_Problem_
Copy out the part of the listing that opens with the line containing "The height and width of the screenshot is (713, 1000)." and closes with the line containing "will (649, 22).", keeping every line the same.

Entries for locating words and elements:
BEGIN
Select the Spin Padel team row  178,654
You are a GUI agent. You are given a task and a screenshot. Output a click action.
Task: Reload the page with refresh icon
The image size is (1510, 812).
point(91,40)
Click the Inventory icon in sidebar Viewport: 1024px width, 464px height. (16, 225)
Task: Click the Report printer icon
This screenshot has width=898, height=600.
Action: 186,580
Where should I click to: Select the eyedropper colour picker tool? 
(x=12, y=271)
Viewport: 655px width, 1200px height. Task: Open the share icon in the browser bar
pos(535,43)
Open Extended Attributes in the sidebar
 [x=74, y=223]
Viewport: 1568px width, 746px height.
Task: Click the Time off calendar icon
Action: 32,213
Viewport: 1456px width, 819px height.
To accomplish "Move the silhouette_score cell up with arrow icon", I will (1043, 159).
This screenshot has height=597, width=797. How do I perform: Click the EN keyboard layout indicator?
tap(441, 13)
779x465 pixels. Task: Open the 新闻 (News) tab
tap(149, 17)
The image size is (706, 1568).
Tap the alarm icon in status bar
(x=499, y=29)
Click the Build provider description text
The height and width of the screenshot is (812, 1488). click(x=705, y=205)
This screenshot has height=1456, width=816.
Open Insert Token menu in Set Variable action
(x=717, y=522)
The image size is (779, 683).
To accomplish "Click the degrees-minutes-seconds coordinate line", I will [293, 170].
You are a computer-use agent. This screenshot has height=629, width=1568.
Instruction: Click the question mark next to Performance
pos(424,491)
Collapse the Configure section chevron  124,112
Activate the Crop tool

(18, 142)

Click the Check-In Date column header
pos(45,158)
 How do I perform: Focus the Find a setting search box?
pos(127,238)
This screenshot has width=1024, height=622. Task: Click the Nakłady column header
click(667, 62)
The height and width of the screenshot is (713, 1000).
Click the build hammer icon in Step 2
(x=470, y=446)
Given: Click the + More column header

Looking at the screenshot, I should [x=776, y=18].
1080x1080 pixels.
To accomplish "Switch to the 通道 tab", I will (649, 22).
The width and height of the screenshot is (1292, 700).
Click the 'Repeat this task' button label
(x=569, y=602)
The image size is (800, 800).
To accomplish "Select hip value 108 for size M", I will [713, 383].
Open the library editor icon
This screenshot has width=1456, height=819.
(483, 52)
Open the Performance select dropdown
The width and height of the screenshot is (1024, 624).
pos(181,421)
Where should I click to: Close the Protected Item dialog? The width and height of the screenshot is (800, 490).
END
_Exercise solution_
The height and width of the screenshot is (713, 1000).
Click the build hammer icon in Step 2
(x=470, y=446)
Given: Click the + More column header

Looking at the screenshot, I should [x=776, y=18].
1080x1080 pixels.
To accomplish "Switch to the 通道 tab", I will (649, 22).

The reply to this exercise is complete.